◆ **Goal of the exercise**
Among the entries below, count the lines containing the string "Google". Only the count is needed.

Stored records
++++

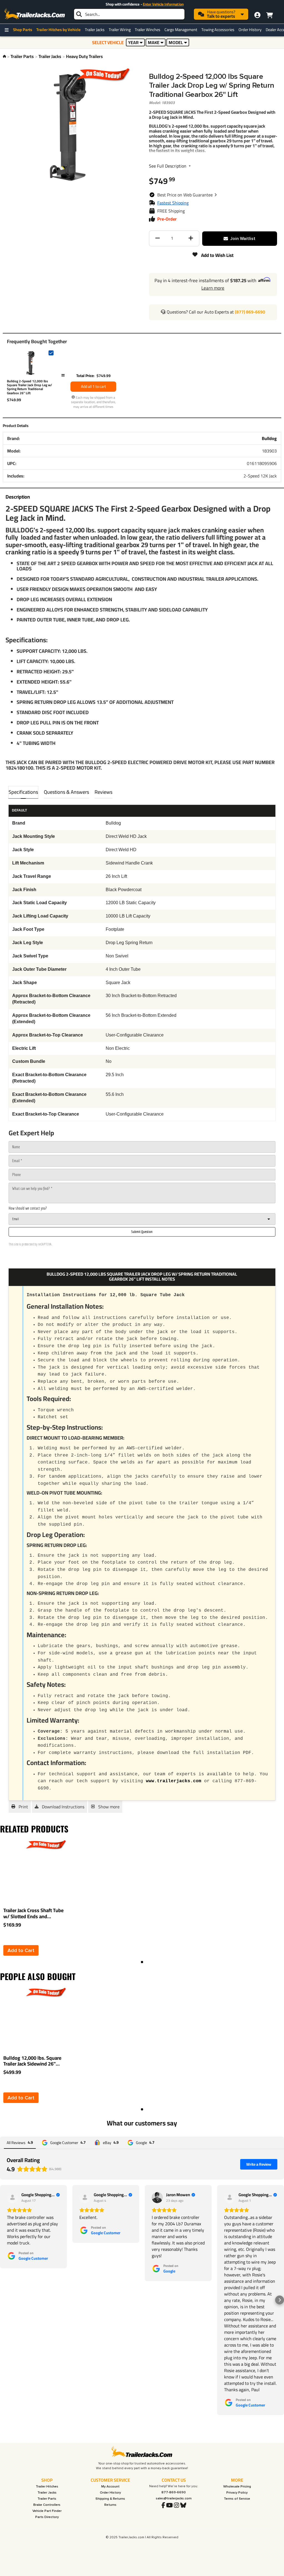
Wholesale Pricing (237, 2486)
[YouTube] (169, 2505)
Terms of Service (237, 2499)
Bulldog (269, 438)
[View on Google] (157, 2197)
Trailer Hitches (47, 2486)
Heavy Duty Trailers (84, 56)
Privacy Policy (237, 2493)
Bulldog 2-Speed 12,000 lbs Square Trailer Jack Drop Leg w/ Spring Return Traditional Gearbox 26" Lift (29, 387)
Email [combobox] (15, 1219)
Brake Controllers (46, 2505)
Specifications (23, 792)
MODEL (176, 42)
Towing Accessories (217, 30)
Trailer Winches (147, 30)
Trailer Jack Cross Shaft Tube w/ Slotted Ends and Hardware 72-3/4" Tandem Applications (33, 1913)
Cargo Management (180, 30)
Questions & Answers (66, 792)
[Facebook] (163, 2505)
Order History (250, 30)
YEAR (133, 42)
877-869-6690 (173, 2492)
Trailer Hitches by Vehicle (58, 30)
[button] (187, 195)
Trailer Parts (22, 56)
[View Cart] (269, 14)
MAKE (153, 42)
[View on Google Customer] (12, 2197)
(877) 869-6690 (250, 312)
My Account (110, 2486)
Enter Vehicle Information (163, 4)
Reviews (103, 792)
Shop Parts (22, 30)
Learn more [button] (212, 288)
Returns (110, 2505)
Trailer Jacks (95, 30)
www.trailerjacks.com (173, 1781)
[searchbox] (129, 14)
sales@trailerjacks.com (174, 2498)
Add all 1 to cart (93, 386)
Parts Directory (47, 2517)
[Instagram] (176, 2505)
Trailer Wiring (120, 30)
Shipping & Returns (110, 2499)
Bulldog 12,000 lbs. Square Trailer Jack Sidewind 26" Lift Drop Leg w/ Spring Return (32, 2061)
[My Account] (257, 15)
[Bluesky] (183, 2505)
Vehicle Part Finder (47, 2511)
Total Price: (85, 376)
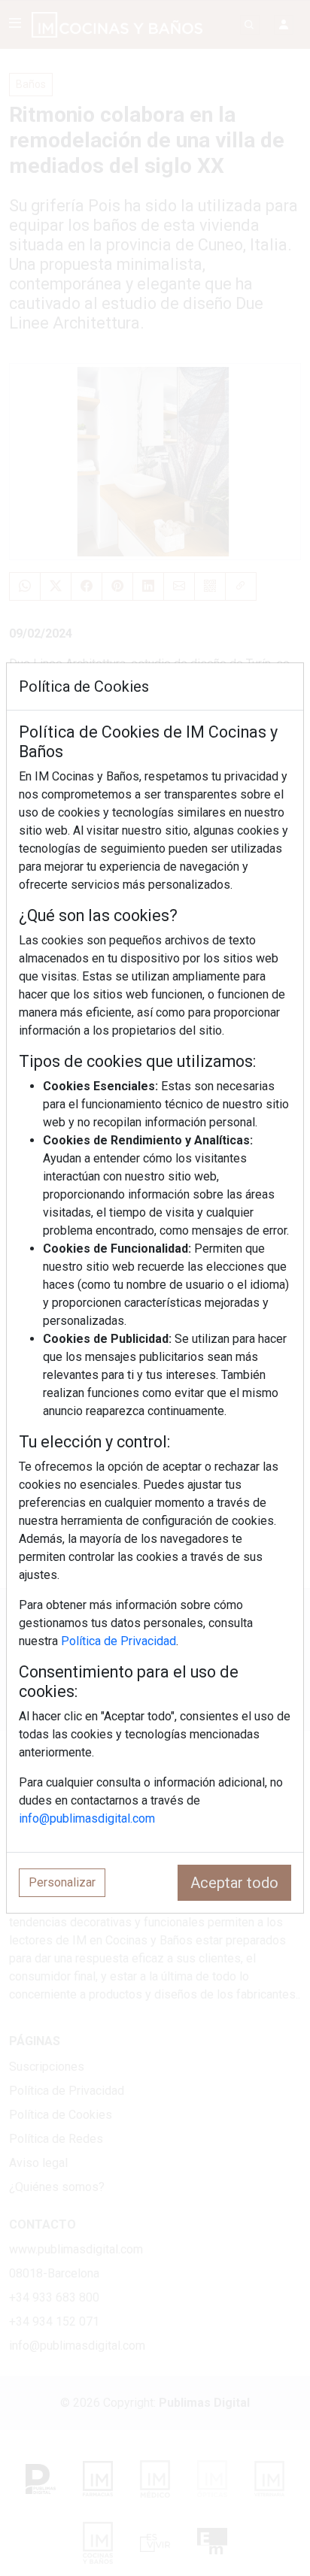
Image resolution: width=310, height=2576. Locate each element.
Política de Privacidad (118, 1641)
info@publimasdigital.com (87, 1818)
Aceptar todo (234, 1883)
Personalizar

++++

◆ **Final answer**
2